In an attempt to reveal some new best practices, I asked a handful of faculty members from different universities to share their favorite classroom examples of local companies that are actively involved in sustainability. Here are some examples from the USA and Australia.
Dr. Scott R. Herriott, Dean of the College of Arts & Sciences, Maharishi University of Management, USA
The Sky Factory, a custom ceiling company, has a very progressive system for management decision-making and for ownership. Meanwhile, The Tower Companies is big on green building, but they use a system of architecture that is what I would call “deep green.” They draw on Vedic architecture to create a built environment that places man in harmony with nature. Another example is the Global ID Group which todayoffers sustainability certification for products and companies from a beginning in the food safety industry.
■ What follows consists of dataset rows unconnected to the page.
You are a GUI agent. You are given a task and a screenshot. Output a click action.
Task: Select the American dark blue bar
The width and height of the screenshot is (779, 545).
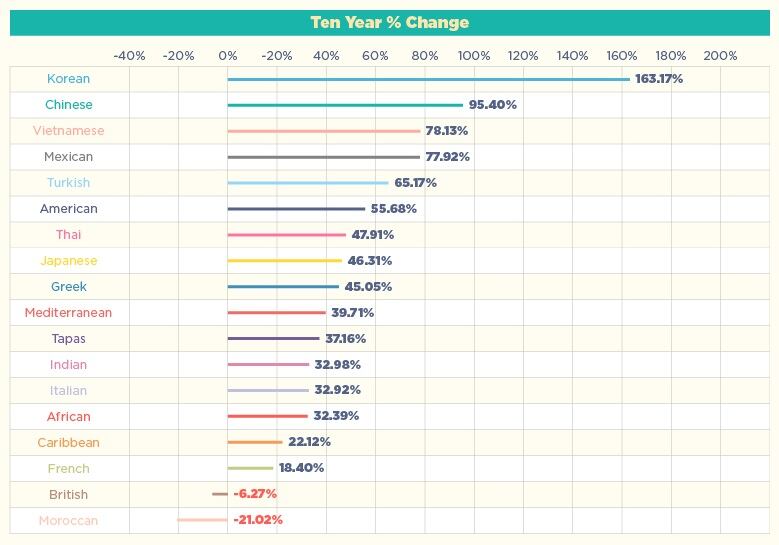[296, 209]
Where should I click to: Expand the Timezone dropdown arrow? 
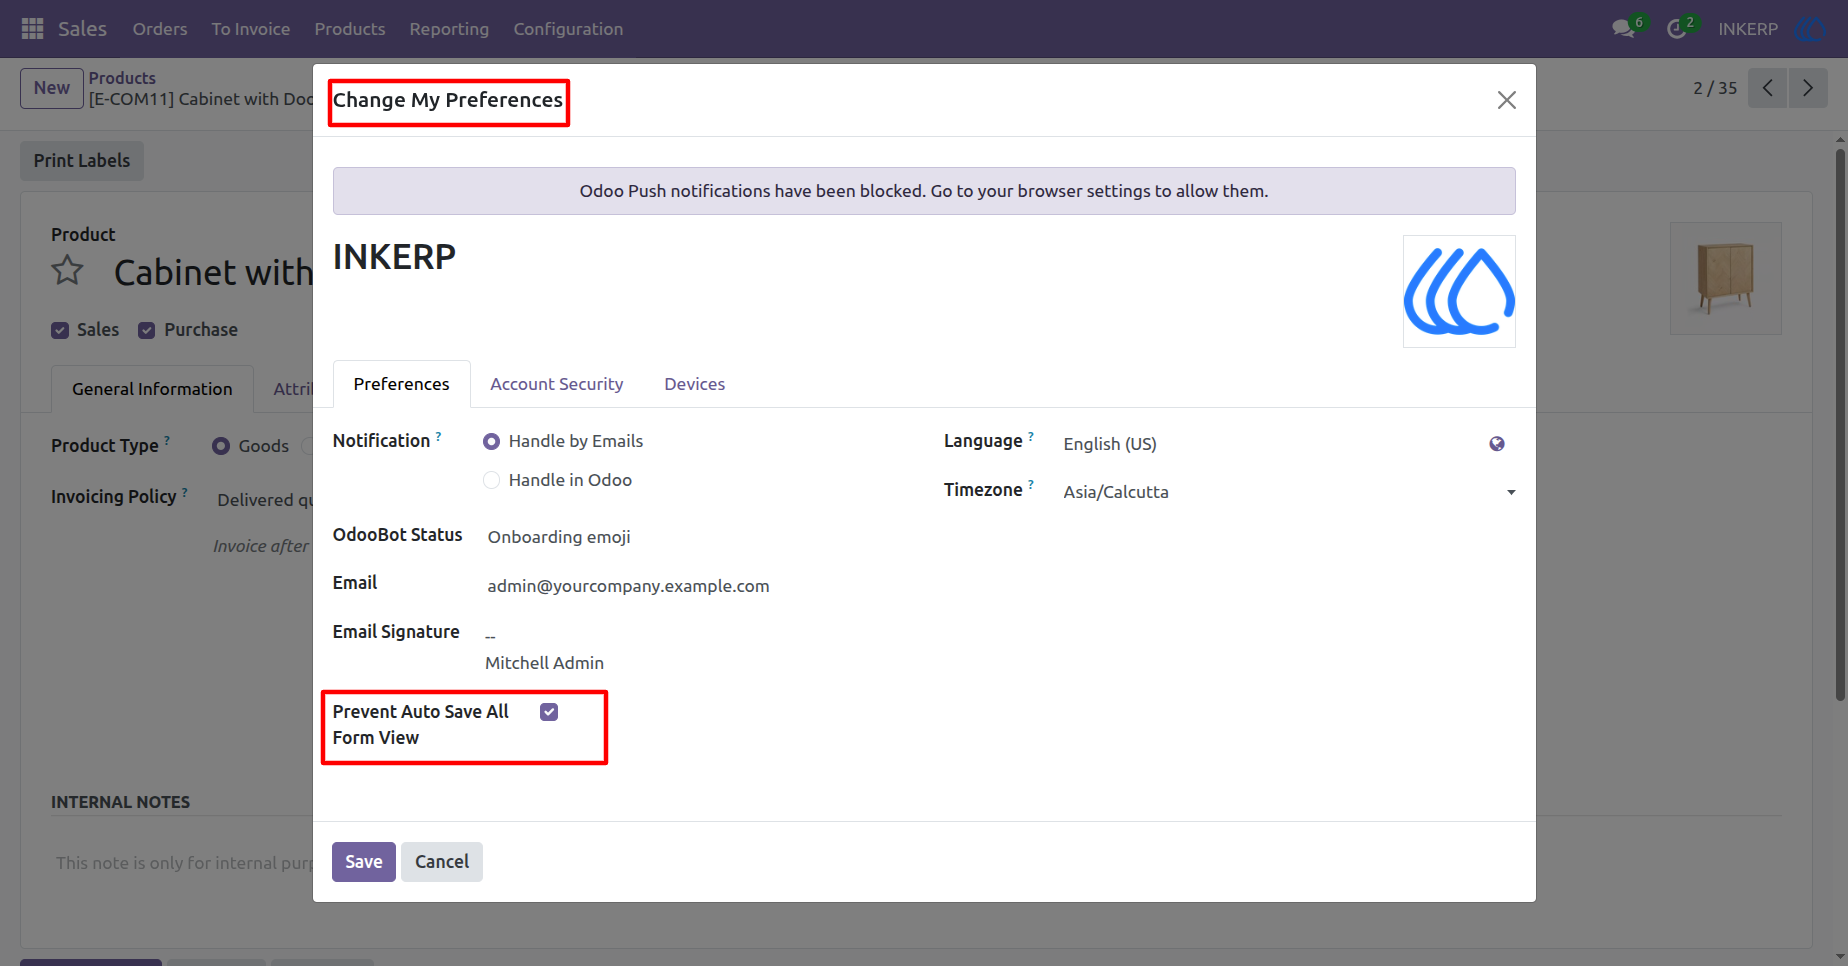tap(1511, 492)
Raintry Jean Salk, Assistant Professor of Sustainable Management, Dahl School of Business, Viterbo University, USA
I tend to tout organizations that have highly aspirational goals in place. Locally, there is a health care organization, Gundersen Lutheran, who espouses to be energy independent by 2014. They are on a diligent path to be off the grid and are well on their way. They have become a model for other health care organizations across the nation.
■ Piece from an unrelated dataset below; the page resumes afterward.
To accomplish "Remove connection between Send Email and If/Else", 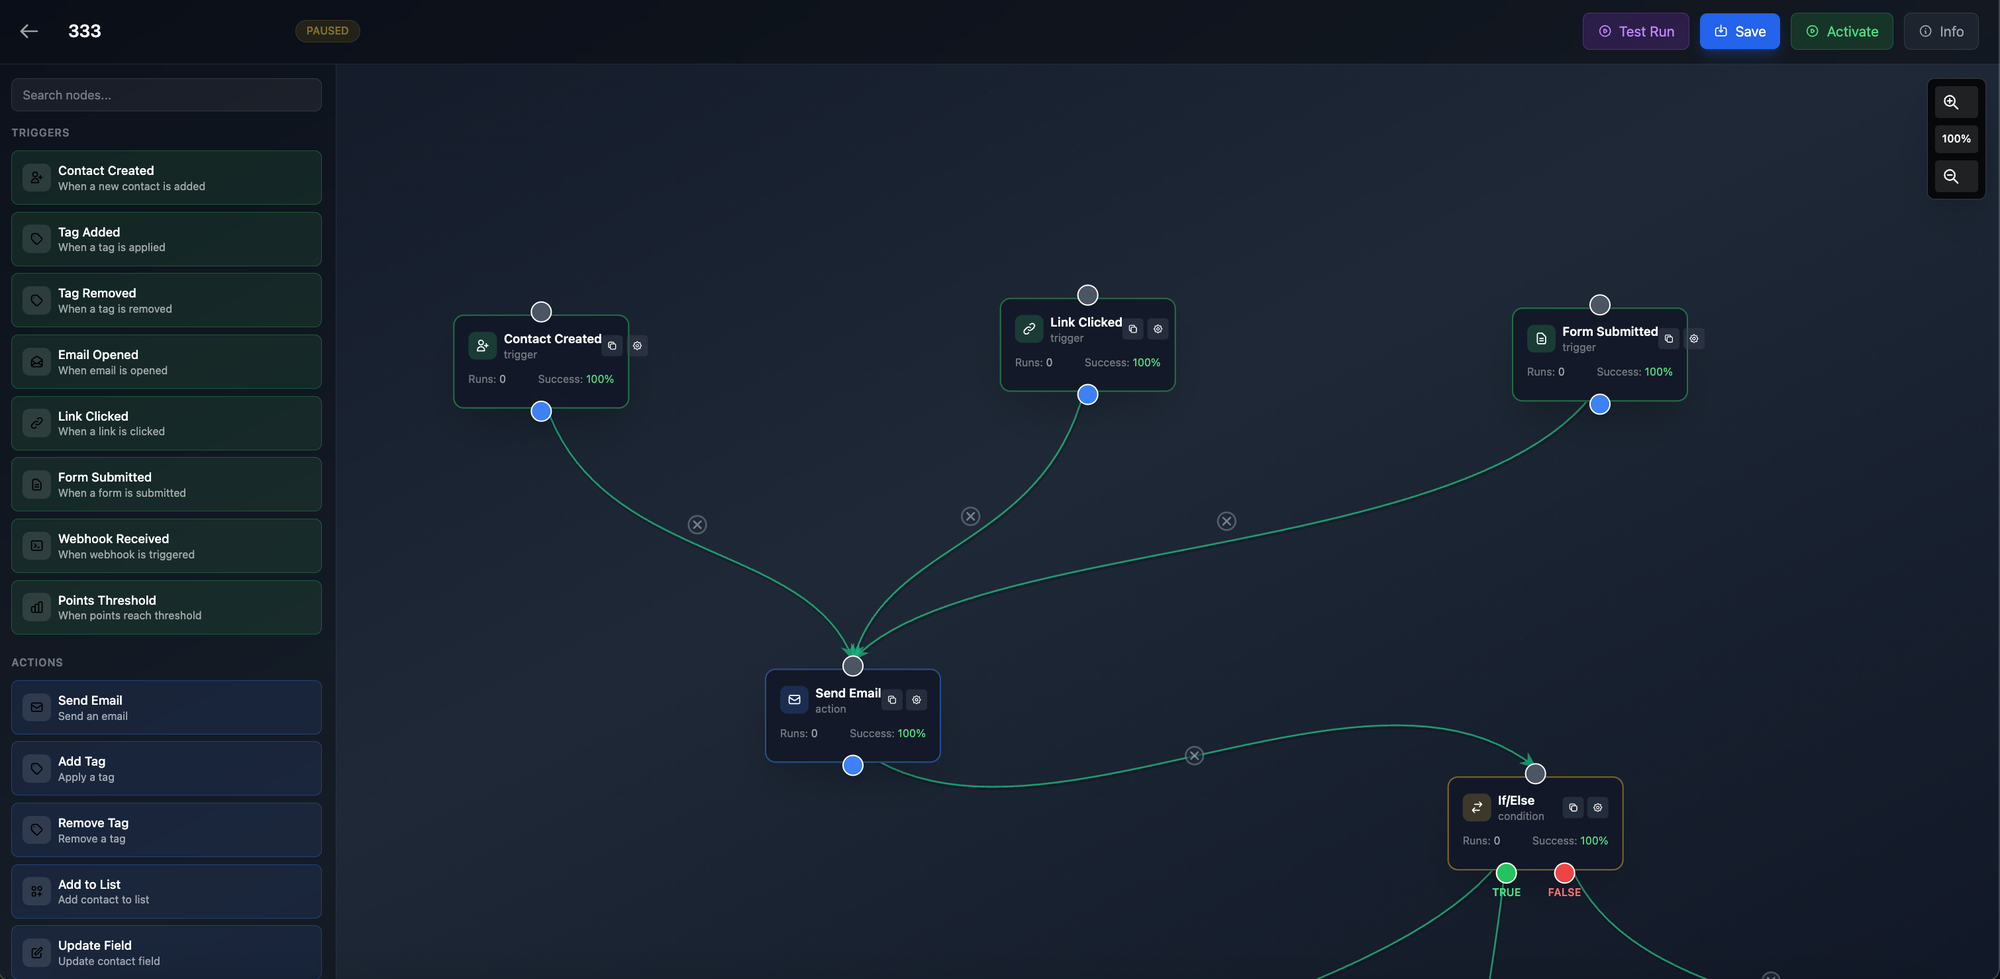I will (x=1194, y=756).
Cheryl Kernot, Director of Social Business, University of New South Wales, Australia
National Australia Bank (NAB) switched their procurement from lowest cost tea, coffee and chocolate to Fairtrade tea, coffee and chocolate. Because theyserve 4,500,000 cups at their branches around Australia, this is an example of NAB driving a more deeply embedded corporate social impact. NABs purchase of Fairtrade tea, coffee and chocolate from Fairtrade importers means that grower cooperatives in our near neighbourhood – such as East Timor and Papua New Guinea and as far afield as Latin America and Africa – can, through the Fairtrade premium, build clinics and schools in their communities. That is a much more embedded form of social impact than the older versions such as sponsorship of awards.